═════ TEXT BLOCK
Most Valuable Player Award – David Wright
There is little contest to oppose David Wright as team MVP. Harvey put up ridiculous numbers in his sophomore season, but Wright helped the Mets every day while Harvey only helped every 5th day.
With a .307 BA, a .390 OBP and a SLG of .514, there is no question that David was the most prominent offensive force the Mets had. It is hard to judge him on his RBIs considering the team often did not put any RISP on for him, but the 95 times he came to the plate with RISP, he drove in 31 runs at a .284 clip.
He hit a respectable 17 home runs, including two memorable ones: one to tie the first game of the Subway Series in May and one to tie the game in the top of the 9th off of Craig Kimbrel at Turner Field (the Mets would go on to win that one in extras). As for the defensive side, he arguably had another gold glove caliber season, which, when paired with his offense, earned him the starting spot at third in the All Star Game.
Despite the injury that took away nearly two months of his playing time, Wright had another solid season at the hot corner and at the plate, earning him the title of MMO’s 2013 Mets MVP. (Steph)
Least Valuable Player Award – Ruben Tejada
“The saddest thing in life is wasted talent.” – Robert DeNiro in A Bronx Tale
That quote pretty much sums up how Mets management and the fans view Tejada, fairly or unfairly. Granted we’re not privy to the inner workings of the team but you can gather with fairly good assurance that Tejada isn’t above Sandy Alderson’s performance line – the barometer he places each player on with those above the line being keepers and those below the line being, well, you know.
Tejada came unto the scene in 2012 and showed promise at the plate and even moreso defensively. His follow up year in 2013 was a complete reversal and marred by his lack of preparation and desire to improve, two things that didn’t sit well with anyone in the organization.
It’s safe to say that Ruben Tejada may have successfully played his way off the largest stage in all sports, out of a lineup and a team that decided to use a 30-something journeyman shortstop for the majority of the season rather than call up Tejada. Great job Ruben here’s to you, the Least Valuable Player for 2013. (Joe S.)
══════════
#### [PROBLEM REQUIREMENTS]
Copy the Mets 2013 MVP and LVP write-up above, word for word and in full.
═════ DATA SUPPLIED
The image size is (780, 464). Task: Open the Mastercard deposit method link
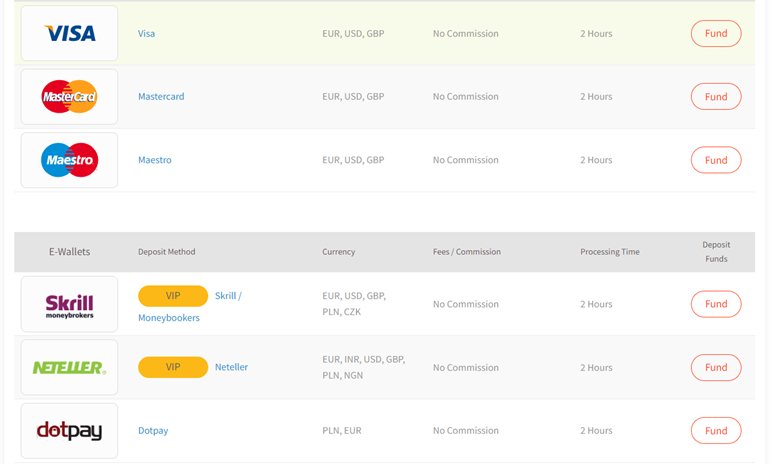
══════════
═════ DATA SUPPLIED
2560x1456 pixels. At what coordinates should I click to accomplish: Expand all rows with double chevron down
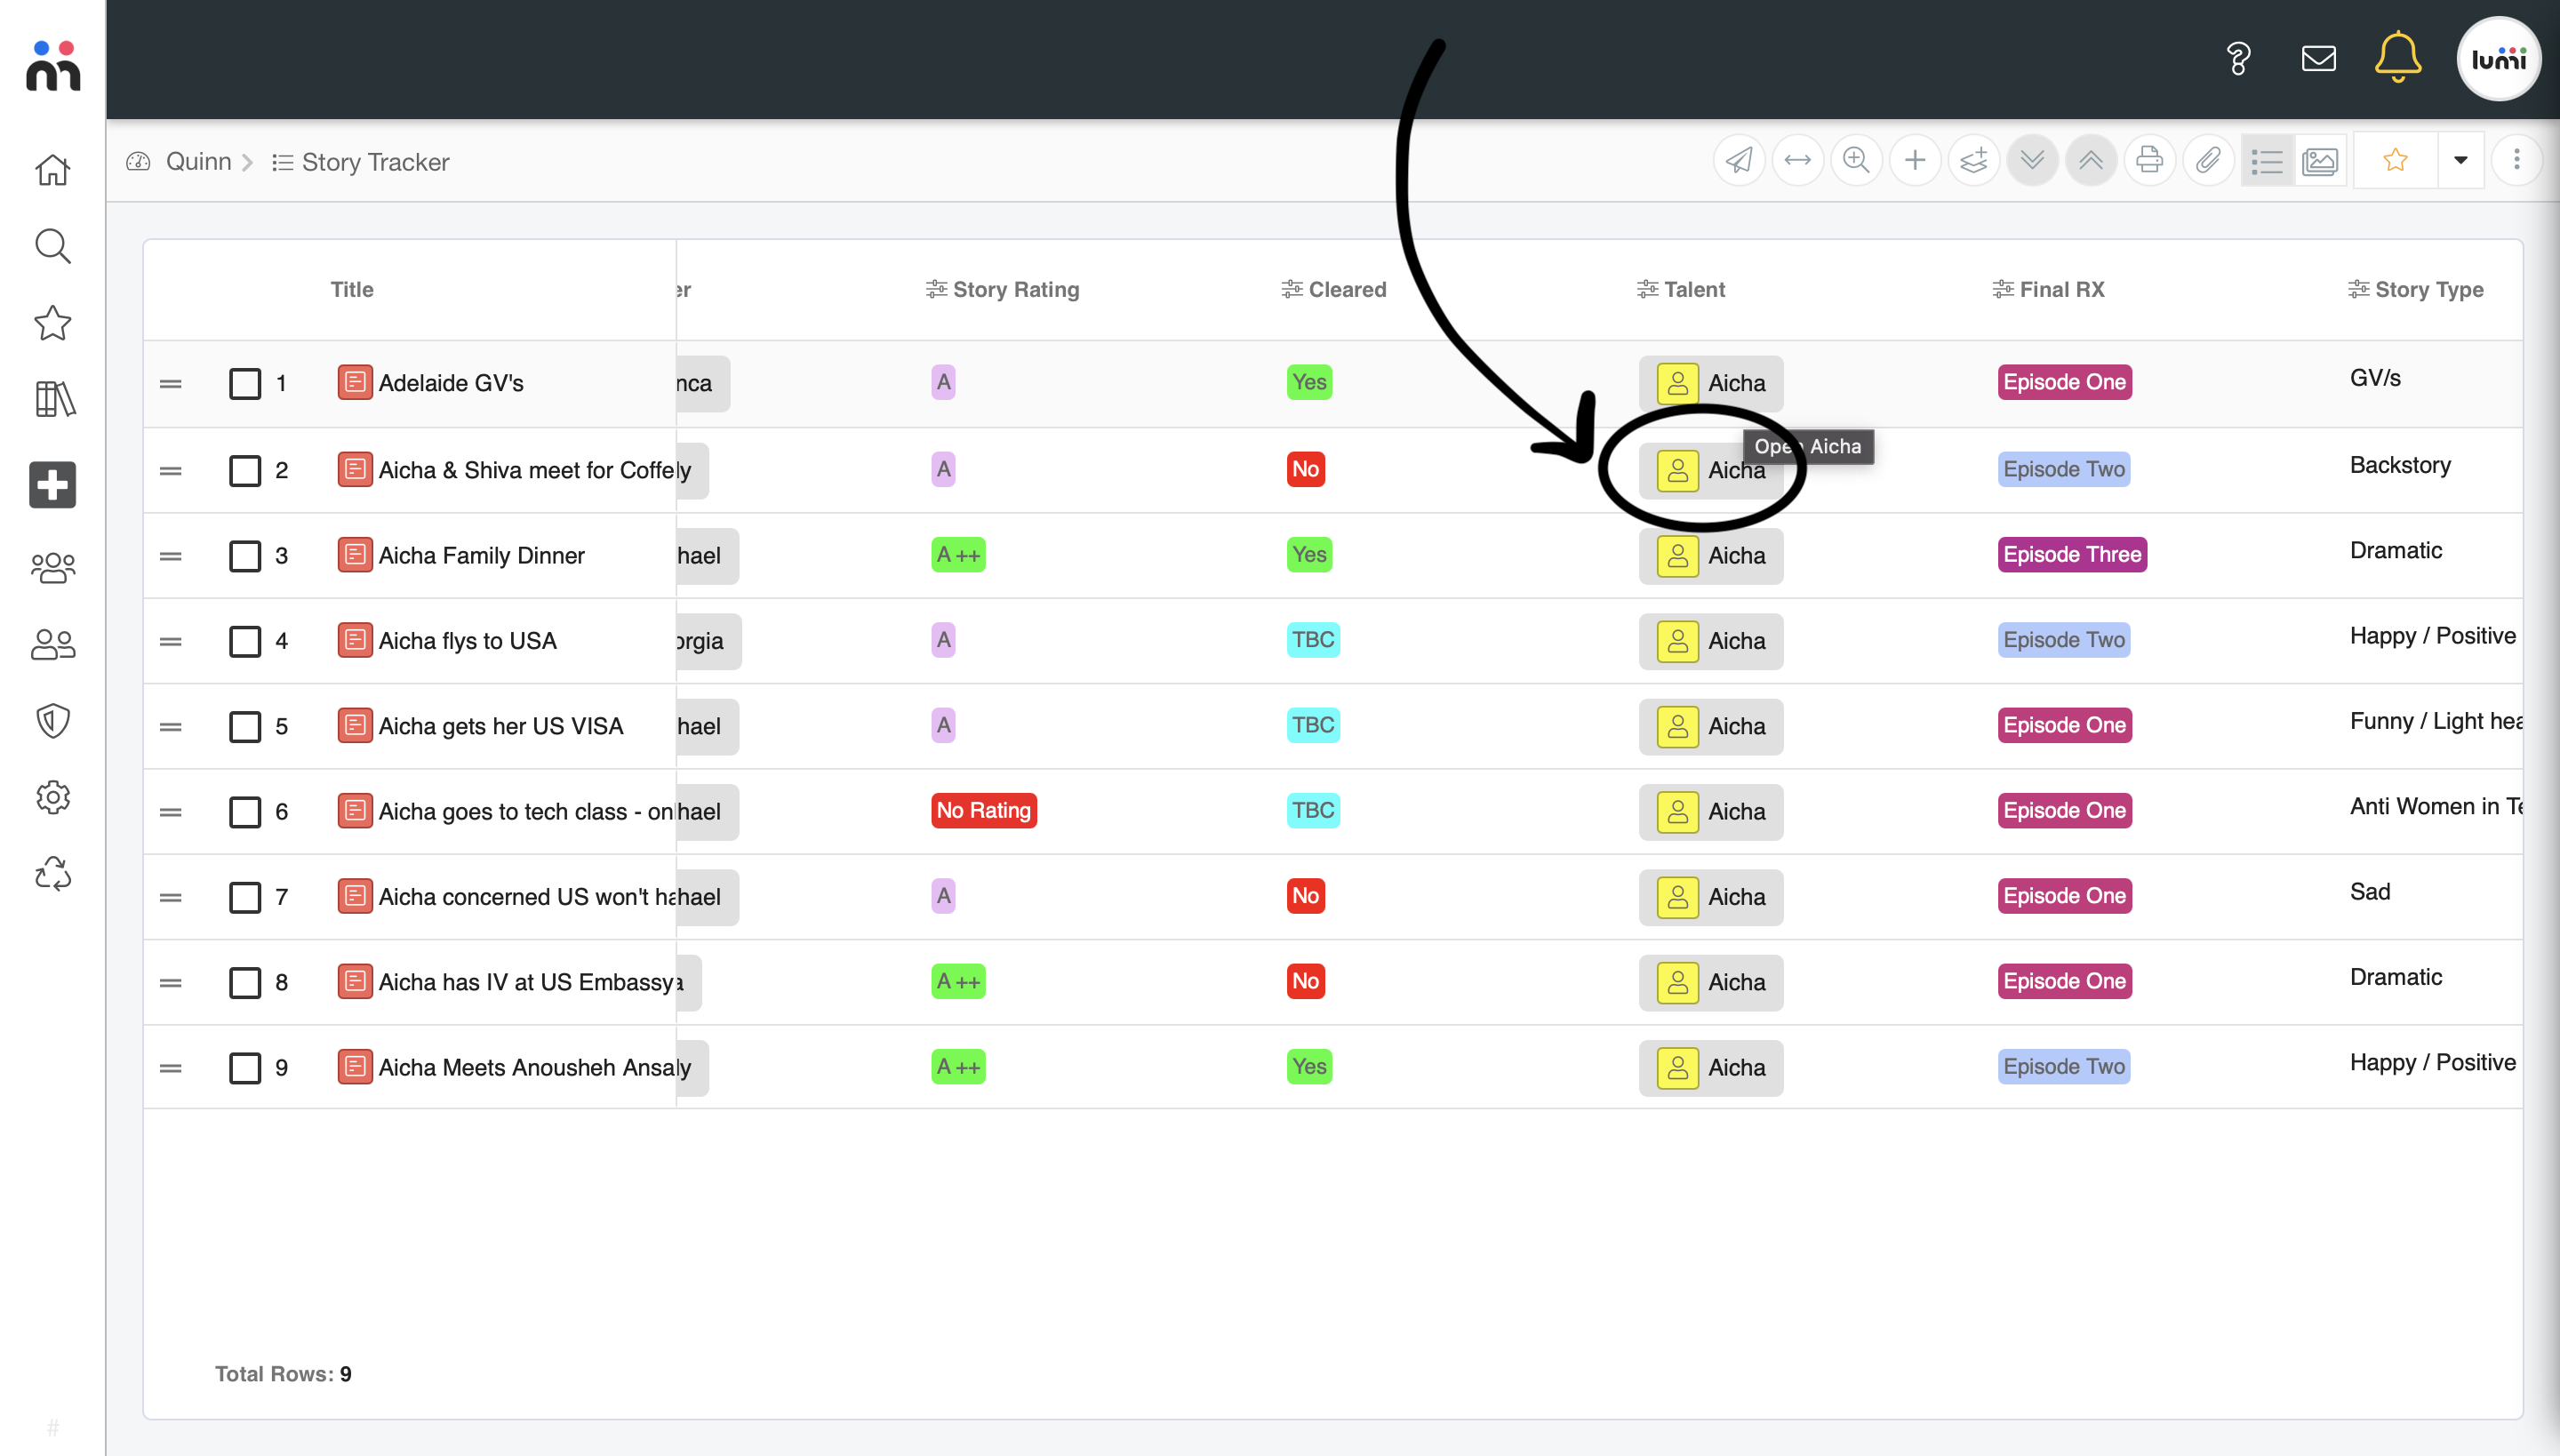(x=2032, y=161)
══════════
#### [COMPLETE ANSWER]
Most Valuable Player Award – David Wright
There is little contest to oppose David Wright as team MVP. Harvey put up ridiculous numbers in his sophomore season, but Wright helped the Mets every day while Harvey only helped every 5th day.
With a .307 BA, a .390 OBP and a SLG of .514, there is no question that David was the most prominent offensive force the Mets had. It is hard to judge him on his RBIs considering the team often did not put any RISP on for him, but the 95 times he came to the plate with RISP, he drove in 31 runs at a .284 clip.
He hit a respectable 17 home runs, including two memorable ones: one to tie the first game of the Subway Series in May and one to tie the game in the top of the 9th off of Craig Kimbrel at Turner Field (the Mets would go on to win that one in extras). As for the defensive side, he arguably had another gold glove caliber season, which, when paired with his offense, earned him the starting spot at third in the All Star Game.
Despite the injury that took away nearly two months of his playing time, Wright had another solid season at the hot corner and at the plate, earning him the title of MMO’s 2013 Mets MVP. (Steph)
Least Valuable Player Award – Ruben Tejada
“The saddest thing in life is wasted talent.” – Robert DeNiro in A Bronx Tale
That quote pretty much sums up how Mets management and the fans view Tejada, fairly or unfairly. Granted we’re not privy to the inner workings of the team but you can gather with fairly good assurance that Tejada isn’t above Sandy Alderson’s performance line – the barometer he places each player on with those above the line being keepers and those below the line being, well, you know.
Tejada came unto the scene in 2012 and showed promise at the plate and even moreso defensively. His follow up year in 2013 was a complete reversal and marred by his lack of preparation and desire to improve, two things that didn’t sit well with anyone in the organization.
It’s safe to say that Ruben Tejada may have successfully played his way off the largest stage in all sports, out of a lineup and a team that decided to use a 30-something journeyman shortstop for the majority of the season rather than call up Tejada. Great job Ruben here’s to you, the Least Valuable Player for 2013. (Joe S.)